A small amount of blood or clear yellow fluid draining from your surgical wound, or some crusting, is normal. If you have any unusual symptoms, such as bleeding, redness of the skin or severe pain, don't hesitate to call your surgeon.
Your new look
Although much of the swelling and bruising will disappear in the first few weeks, it may be six months to a year before your breasts settle into their new shape. Even then, their shape may fluctuate in response to your hormonal shifts, weight changes, and pregnancy.
Your surgeon will make every effort to make your scars as inconspicuous as possible. Still, it's important to remember that breast reduction scars can be extensive and permanent. They often remain lumpy and red for months, then gradually become less obvious, sometimes eventually fading to thin white lines. Fortunately, the scars can usually be placed so that you can wear even low-cut tops.
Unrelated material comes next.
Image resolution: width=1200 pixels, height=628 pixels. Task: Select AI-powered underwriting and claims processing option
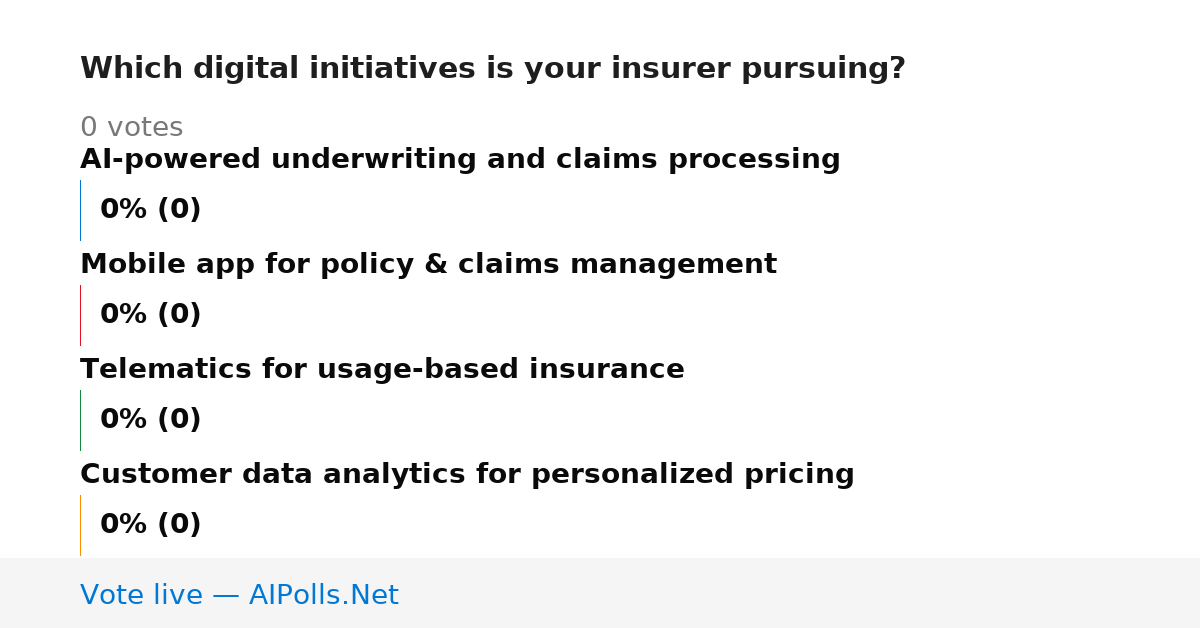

Of all plastic surgery procedures, breast reduction results in the quickest body-image changes. You'll be rid of the physical discomfort of large breasts, your body will look better proportioned, and clothes will fit you better.
However, as much as you may have desired these changes, you'll need time to adjust to your new image - as will your family and friends. Be patient with yourself, and with them. Keep in mind why you had this surgery, and chances are that, like most women, you'll be pleased with the results.
This information has been written to give you the basic facts about breast reduction. If you decide you would like to know more about breast reduction make an appointment to see a plastic surgeon. Please write down any questions you wish to ask the surgeon.